Hurdler Josephine Onyia has reportedly failed a drugs test for the fifth time in her career ©Getty Images

Spanish hurdler Josephine Onyia is reportedly the 15th named athlete to have tested positive after re-analysis of Beijing 2008 doping samples as she becomes implicated in the fifth drugs scandal of her career.

The Spanish Olympic Committee (COE) confirmed in a statement this afternoon that they were notified by the International Olympic Committee (IOC) of one adverse analytical finding concerning a member of their 2008 Olympic team.

It has since been reported by Marca that the unnamed athlete is 100 metres hurdler Onyia, who is already serving a lifetime doping ban.

The Lagos-born athlete, who switched nationality from Nigeria in 2007, finished fifth in her semi-final in Beijing before winning the season-ending World Athletics Finals in Stuttgart.

But she subsequently tested positive for methylhexaneamine at the 2008 Athletissima meeting and then for clenbuterol in Stuttgart.

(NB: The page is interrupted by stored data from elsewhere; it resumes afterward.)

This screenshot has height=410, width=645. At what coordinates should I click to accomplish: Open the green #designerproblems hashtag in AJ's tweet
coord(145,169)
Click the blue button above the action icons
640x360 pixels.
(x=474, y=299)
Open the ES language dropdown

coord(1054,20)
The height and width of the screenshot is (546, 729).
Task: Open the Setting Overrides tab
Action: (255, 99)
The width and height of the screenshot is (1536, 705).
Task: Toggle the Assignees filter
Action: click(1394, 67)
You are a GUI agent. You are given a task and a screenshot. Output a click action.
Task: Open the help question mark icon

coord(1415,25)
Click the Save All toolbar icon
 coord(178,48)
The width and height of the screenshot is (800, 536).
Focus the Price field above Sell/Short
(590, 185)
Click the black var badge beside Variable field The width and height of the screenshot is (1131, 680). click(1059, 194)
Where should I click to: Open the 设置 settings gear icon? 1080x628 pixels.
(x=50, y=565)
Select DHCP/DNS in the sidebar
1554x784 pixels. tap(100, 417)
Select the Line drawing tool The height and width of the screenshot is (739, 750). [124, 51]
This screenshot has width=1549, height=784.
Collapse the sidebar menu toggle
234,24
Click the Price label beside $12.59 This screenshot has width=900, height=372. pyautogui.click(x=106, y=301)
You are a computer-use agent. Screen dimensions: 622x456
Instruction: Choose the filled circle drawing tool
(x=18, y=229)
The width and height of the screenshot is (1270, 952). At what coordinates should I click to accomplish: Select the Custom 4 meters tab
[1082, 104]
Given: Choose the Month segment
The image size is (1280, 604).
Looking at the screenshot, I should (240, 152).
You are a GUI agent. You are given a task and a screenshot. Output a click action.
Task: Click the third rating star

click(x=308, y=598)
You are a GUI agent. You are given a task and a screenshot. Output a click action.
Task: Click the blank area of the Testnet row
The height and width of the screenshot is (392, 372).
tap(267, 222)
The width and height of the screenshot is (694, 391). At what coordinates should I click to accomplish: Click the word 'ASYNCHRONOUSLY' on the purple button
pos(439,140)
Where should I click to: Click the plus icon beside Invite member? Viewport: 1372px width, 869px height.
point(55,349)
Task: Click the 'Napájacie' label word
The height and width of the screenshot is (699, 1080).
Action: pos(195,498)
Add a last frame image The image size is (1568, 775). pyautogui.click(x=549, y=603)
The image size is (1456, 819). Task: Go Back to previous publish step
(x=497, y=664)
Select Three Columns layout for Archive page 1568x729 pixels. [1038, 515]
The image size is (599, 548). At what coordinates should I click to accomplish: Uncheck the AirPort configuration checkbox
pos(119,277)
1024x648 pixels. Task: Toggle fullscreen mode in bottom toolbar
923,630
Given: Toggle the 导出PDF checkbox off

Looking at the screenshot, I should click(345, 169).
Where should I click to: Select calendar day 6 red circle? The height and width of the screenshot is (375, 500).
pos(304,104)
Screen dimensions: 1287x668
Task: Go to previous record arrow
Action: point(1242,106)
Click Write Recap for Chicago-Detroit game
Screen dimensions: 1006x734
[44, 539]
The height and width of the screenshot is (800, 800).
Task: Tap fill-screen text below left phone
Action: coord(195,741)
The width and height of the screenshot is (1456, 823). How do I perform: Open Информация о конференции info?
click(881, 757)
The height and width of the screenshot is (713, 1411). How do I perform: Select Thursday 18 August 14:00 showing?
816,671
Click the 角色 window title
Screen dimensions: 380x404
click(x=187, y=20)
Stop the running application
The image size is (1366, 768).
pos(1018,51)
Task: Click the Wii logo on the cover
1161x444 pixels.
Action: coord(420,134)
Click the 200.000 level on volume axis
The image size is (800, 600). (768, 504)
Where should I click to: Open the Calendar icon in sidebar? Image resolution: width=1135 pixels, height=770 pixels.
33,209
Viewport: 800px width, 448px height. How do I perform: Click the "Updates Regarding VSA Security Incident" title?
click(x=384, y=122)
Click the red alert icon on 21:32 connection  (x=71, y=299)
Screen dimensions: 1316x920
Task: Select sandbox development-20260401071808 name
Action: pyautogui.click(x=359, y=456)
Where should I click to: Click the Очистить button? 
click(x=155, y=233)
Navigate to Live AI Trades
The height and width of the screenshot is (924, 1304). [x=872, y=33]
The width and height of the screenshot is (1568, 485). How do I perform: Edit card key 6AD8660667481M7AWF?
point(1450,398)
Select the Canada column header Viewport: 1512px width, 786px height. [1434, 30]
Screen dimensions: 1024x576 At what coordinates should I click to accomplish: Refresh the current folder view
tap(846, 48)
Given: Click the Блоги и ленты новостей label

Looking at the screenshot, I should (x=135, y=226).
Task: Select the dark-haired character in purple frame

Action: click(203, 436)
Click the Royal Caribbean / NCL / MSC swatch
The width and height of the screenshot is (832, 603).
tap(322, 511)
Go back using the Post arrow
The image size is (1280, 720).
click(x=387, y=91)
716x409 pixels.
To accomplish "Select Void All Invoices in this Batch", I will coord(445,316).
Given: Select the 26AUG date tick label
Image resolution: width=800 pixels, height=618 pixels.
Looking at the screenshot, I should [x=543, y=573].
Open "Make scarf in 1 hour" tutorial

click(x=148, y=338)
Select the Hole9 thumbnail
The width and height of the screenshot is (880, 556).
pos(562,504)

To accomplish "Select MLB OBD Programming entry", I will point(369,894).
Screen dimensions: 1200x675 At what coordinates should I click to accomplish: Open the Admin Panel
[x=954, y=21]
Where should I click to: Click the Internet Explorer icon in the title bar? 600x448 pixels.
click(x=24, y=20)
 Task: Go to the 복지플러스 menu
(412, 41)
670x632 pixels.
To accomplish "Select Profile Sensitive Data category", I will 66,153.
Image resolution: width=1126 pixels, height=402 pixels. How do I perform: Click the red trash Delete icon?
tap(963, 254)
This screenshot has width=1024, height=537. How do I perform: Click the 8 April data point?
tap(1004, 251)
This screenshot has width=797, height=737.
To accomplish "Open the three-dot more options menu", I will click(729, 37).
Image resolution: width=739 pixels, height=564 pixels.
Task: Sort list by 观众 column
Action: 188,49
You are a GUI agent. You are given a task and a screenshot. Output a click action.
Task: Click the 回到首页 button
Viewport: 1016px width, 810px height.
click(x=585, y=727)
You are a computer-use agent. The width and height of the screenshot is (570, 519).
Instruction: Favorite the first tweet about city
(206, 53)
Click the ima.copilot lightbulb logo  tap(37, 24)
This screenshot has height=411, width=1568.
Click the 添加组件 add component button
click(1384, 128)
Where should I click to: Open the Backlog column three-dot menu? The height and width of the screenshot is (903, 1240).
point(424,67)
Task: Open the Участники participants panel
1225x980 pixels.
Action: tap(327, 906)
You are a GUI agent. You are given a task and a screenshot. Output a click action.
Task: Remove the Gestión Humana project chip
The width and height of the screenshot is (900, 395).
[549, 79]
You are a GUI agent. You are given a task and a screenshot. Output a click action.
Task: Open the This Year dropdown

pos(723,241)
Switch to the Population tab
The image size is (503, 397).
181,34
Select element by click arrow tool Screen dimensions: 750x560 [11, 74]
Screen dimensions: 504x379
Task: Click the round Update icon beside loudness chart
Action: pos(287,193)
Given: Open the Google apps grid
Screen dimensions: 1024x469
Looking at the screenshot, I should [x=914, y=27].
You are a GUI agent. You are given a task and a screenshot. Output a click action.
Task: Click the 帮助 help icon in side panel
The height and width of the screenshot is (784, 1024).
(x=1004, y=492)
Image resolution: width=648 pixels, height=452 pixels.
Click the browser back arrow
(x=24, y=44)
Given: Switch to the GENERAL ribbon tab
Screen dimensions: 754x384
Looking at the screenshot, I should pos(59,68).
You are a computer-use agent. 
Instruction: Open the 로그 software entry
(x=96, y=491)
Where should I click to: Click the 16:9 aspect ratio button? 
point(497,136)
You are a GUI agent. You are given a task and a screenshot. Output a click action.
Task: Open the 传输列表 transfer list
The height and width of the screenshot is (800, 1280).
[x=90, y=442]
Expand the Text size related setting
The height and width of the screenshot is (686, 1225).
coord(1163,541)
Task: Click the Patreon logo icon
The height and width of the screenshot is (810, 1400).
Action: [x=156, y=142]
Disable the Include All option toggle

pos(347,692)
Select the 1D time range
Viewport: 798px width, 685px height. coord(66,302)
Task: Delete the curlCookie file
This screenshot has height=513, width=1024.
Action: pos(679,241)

The Royal Spanish Athletics Federation decided not to sanction the athlete as she had tested negative twice around the time of the positive clenbuterol test, only for the International Association of Athletics Federations (IAAF) to successfully appeal to the Court of Arbitration for Sport (CAS).

She received one combined two-year ban for both offences before returning to competition in 2011.

The 29-year-old received a further doping suspension of two years after a failed test for fordimethylpentylamine in July 2011 before failing for anabolic steroids at last year's Spanish Athletics Championships, after which she was awarded a lifetime ban.

 Josephine Onyia (centre) competing at the Beijing 2008 Olympic Games ©Getty Images
Josephine Onyia (centre) competing at the Beijing 2008 Olympic Games ©Getty Images

"The Spanish Olympic Committee wishes to express its firm support and support for the latest actions taken by the International Olympic Committee in favour of a clean sport," added the COE statement.

"The review of a significant number of samples of the Olympic Games in Beijing and London is a wise decision of President Thomas Bach in purpose that cheaters do not rest in peace."

This follows reports yesterday that Russia stands to lose nine medals after 14 athletes implicated in the retests were named.

In total, 12 of the 15 implicated come from athletics, along with two weightlifters and one rower.

The IOC said 12 National Olympic Committees and six sports are involved.

State-owned Match TV named 11 Russian athletics stars including Yuliya Chermoshanskaya, a member of the gold medal winning 4x100 metres relay quartet, and Beijing bronze medal winning high jumper Anna Chicherova, who won London 2012 gold four years later.

Others named included Anastasia Kapachinskaya and Tatiana Firova, who both won silver as part of the 4x400m relay team, javelin silver medallist and 2011 world champion Maria Abakumova and bronze medal winning 50km racewalker Denis Nizhegorodov.

Yekaterina Volkova, the 2007 world champion who won bronze in the 3000m steeplechase behind world record breaking team-mate Gulnara Galkina-Samitova, is also named, as is Denis Alexeev, a member of the bronze medal winning 4x400m quartet.

The list is completed by two weightlifters in under 58 kilogram silver medallist Marina Shainova and under 75kg third placed finisher Nadezhda Evstyukhina.

Marina Shainova is one of just three athletes implicated so far from a sport other than athletics ©Getty Images
Marina Shainova is one of just three athletes implicated so far from a sport other than athletics ©Getty Images

Four non-medal winners were also named, consisting of 2009 world bronze medal winning decathlete Alexander Pogorelov, 2006 European 10,000m champion Inga Abitova, shot putter Ivan Yushkov and rower Alexander Kornilov.

It is not yet clear which other countries are implicated in the Beijing failures.

Several NOCs, including Britain, Australia, United States, France and South Africa, have already said they have not been contacted by the IOC.

Chicherova, the highest profile athlete implicated so far, claims to be in "complete shock" at the reports.

"I can't explain how it could have happened," she said.

"I was always sure what supplements and medicines I was using."

International athletes are increasingly unsympathetic, however, with Britain's London 2012 long jump champion Greg Rutherford calling for all those deprived of medals at Beijing 2008 due to be invited to Rio 2016 for a special ceremony.